I am thankful I am gifted with administration.  I really think it’s fun to organize things, and I feel that taking something and making order out of it is a creative, fulfilling act.  In fact, I would I would almost equate it to a fun game.  I am making something new or improving on something existing.  It’s fun for me, when I’m not overwhelmed.

But there’s the rub, isn’t it?  As with all gifts that come from God, when it is used as part of my identity, or focused on more than on the Creator who gave it, it can and will become a Master to be served rather than a tool to help me achieve my destiny.  I do feel that my list of things to do in my day can master me.  When I wake up and know what is before me before even opening my eyes, I am tempted to go to boredom and despair, because there is nothing that requires repeated acts done in a consist manner so much as homeschooling children and running a home.

So our faithful, kind, compassionate Father—knowing my predilection for taking the lazy way out and walking like a robot through my day, answering to “The List”—confronted me about this in January.  Mind you, it was the same song, umpteenth verse He’s been trying to teach me since I gave my life to Him to have.  But in January, I listened a little better.

I had just finished doing my devotional time and was refining my list.  In the middle of my thoughts, He interrupted me.  As succinctly and lovingly as possible, He said, Actually, Carolyn, there is only one thing on your list for today.  You just have to trust Me.

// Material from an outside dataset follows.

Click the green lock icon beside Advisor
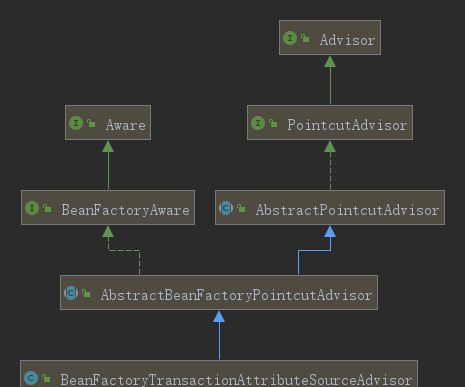Image resolution: width=465 pixels, height=387 pixels. tap(305, 38)
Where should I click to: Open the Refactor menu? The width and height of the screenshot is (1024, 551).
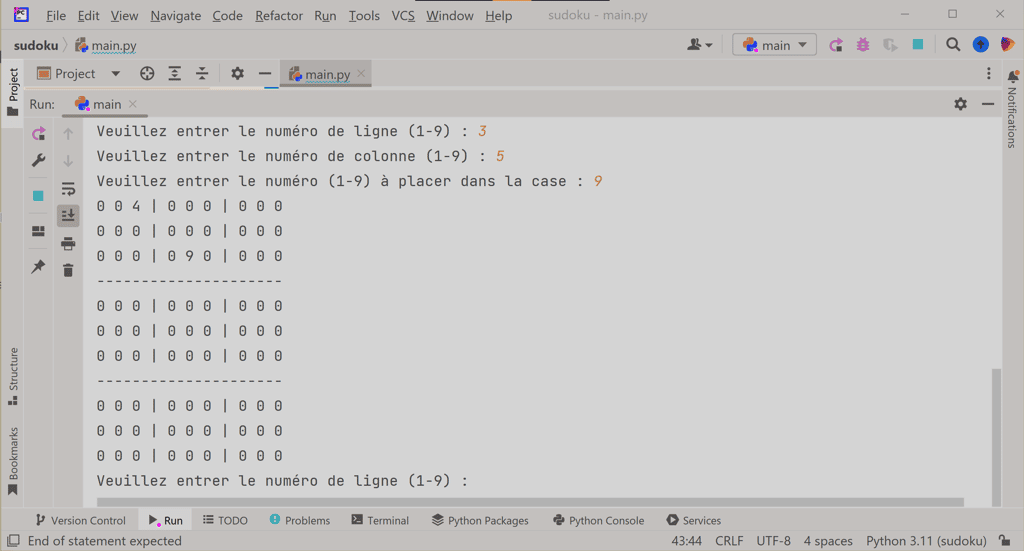point(278,15)
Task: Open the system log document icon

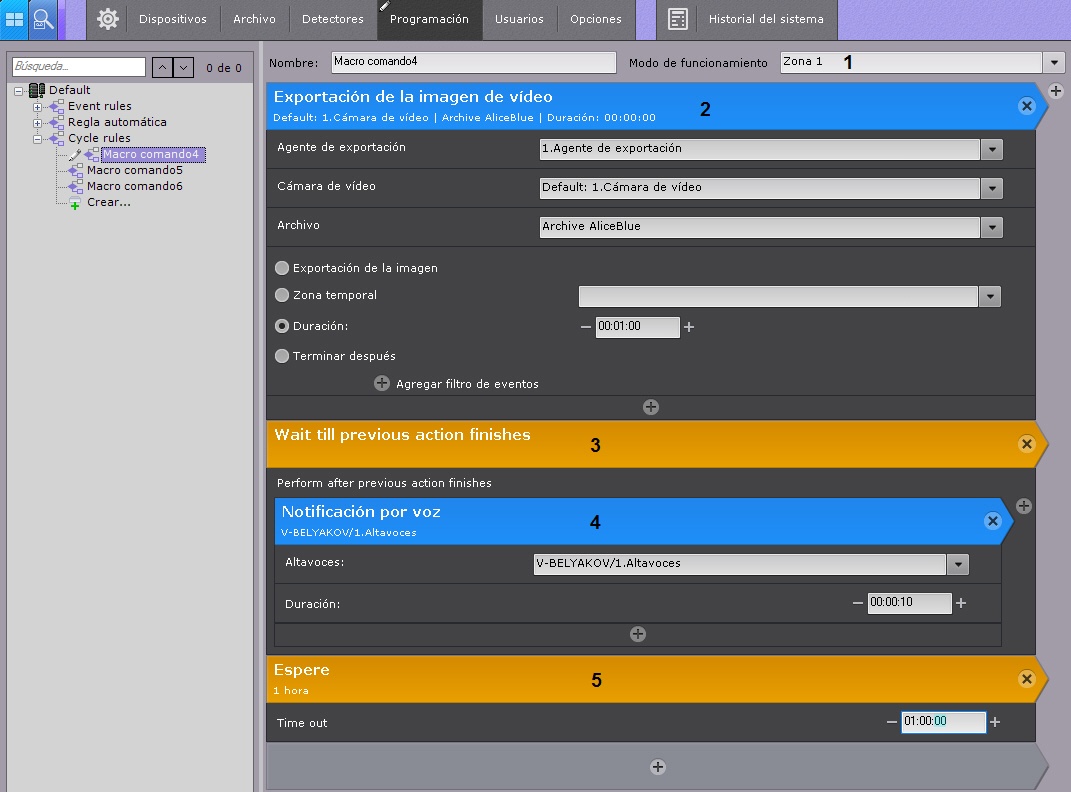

As usual, I responded in quiet devotion with, “Yes, my Lord and Savior.  Of course I will trust you.” 
{        } Giving you enough time to recover from your laughter.  Okay, now that I’ve brightened your day…

No, what I started with was questioning.  “But Lord,” I said, “if all l I do is trust you, how will the practical parts of my day get done?”

You have to trust Me with that.

“No, I mean I get that, Lord.  What I mean is life is about practical stuff.  I can’t just say, ‘I’m not planning anything today with your school because I’m trusting God to show me.’”

Yeah, you have to trust Me with that, too.

“No, I don’t think you’re getting my point, God.  It’s that I have kids to raise, food to cook, education to happen, calls to make with the business…”

Technically, my dear, I don’t think you are getting what I am saying.  Especially since I know everything and you do not.  Just trust.  That’s it.  No clarification needed, because that would kinda discount the whole concept I am trying to teach you.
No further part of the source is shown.